Based on the Supreme Court precedent of Reynolds v. Sims and its progeny, Plaintiffs have filed this action against the State of Georgia, its state legislative bodies, the Fulton County House and Senate delegations, other unspecified local legislative delegations, the Governor, the Lieutenant Governor, the Speaker of the House, and other state government officials alleging that the State once again is violating the "one person, one vote" constitutional requirement. The gravamen of Plaintiffs' Amended Complaint is that the method by which the Georgia General Assembly enacts "local legislation" violates the principle of "one person, one vote." Local legislation is legislation that applies to a specific city, county, or special district. Major changes in local governments' governance must be approved by the General Assembly because local governments are creations of the State. Local legislation is introduced to create or abolish cities, change city boundaries, alter forms of local government, create local authorities or special districts, and make other changes that apply only to the particular political subdivision named in the bill. Local legislation typically comprises a large portion of the bills introduced in and enacted by the General Assembly each year. Approximately one-third of all legislation enacted by the General Assembly during its 2000 session was local legislation. In the 1999 session, local legislation constituted 52.5% of all enacted legislation.
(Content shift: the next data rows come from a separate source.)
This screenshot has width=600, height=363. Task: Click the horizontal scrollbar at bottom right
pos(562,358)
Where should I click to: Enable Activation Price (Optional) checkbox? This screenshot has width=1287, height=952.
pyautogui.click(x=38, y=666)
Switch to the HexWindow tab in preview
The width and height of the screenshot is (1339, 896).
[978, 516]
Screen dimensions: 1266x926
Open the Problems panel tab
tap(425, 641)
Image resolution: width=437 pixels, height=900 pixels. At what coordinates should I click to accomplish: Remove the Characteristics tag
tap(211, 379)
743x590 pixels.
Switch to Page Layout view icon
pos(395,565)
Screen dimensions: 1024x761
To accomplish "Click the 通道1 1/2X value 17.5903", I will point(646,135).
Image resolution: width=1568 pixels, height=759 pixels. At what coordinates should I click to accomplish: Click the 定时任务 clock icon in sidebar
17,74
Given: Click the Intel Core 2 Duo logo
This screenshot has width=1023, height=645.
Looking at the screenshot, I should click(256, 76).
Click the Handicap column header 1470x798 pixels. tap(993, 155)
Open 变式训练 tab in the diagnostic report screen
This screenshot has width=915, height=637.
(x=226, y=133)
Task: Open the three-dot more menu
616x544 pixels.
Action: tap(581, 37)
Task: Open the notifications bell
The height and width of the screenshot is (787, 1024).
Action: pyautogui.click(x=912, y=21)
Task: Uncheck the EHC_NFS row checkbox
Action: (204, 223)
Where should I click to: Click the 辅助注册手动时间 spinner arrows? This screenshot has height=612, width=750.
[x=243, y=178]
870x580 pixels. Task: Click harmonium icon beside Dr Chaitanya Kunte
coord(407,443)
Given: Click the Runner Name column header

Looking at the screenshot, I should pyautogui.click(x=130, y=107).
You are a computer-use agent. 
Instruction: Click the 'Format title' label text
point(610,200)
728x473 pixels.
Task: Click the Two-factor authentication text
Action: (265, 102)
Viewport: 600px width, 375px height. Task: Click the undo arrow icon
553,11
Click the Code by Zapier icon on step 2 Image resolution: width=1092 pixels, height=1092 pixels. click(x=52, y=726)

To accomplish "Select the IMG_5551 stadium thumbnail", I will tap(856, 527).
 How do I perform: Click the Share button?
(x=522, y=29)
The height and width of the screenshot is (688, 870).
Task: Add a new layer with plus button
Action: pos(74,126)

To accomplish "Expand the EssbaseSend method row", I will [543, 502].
To handle this volume of local legislation effectively and efficiently, the Georgia House of Representatives and Georgia State Senate have adopted internal procedures for the consideration of local legislation by their respective bodies. For each county, municipality, or other jurisdiction, there is a "local delegation" for that jurisdiction. The local delegation for each jurisdiction consists of all members of that house who represent any portion of the jurisdiction. These local delegations make recommendations to the House and Senate standing committees which recommend local legislation to the...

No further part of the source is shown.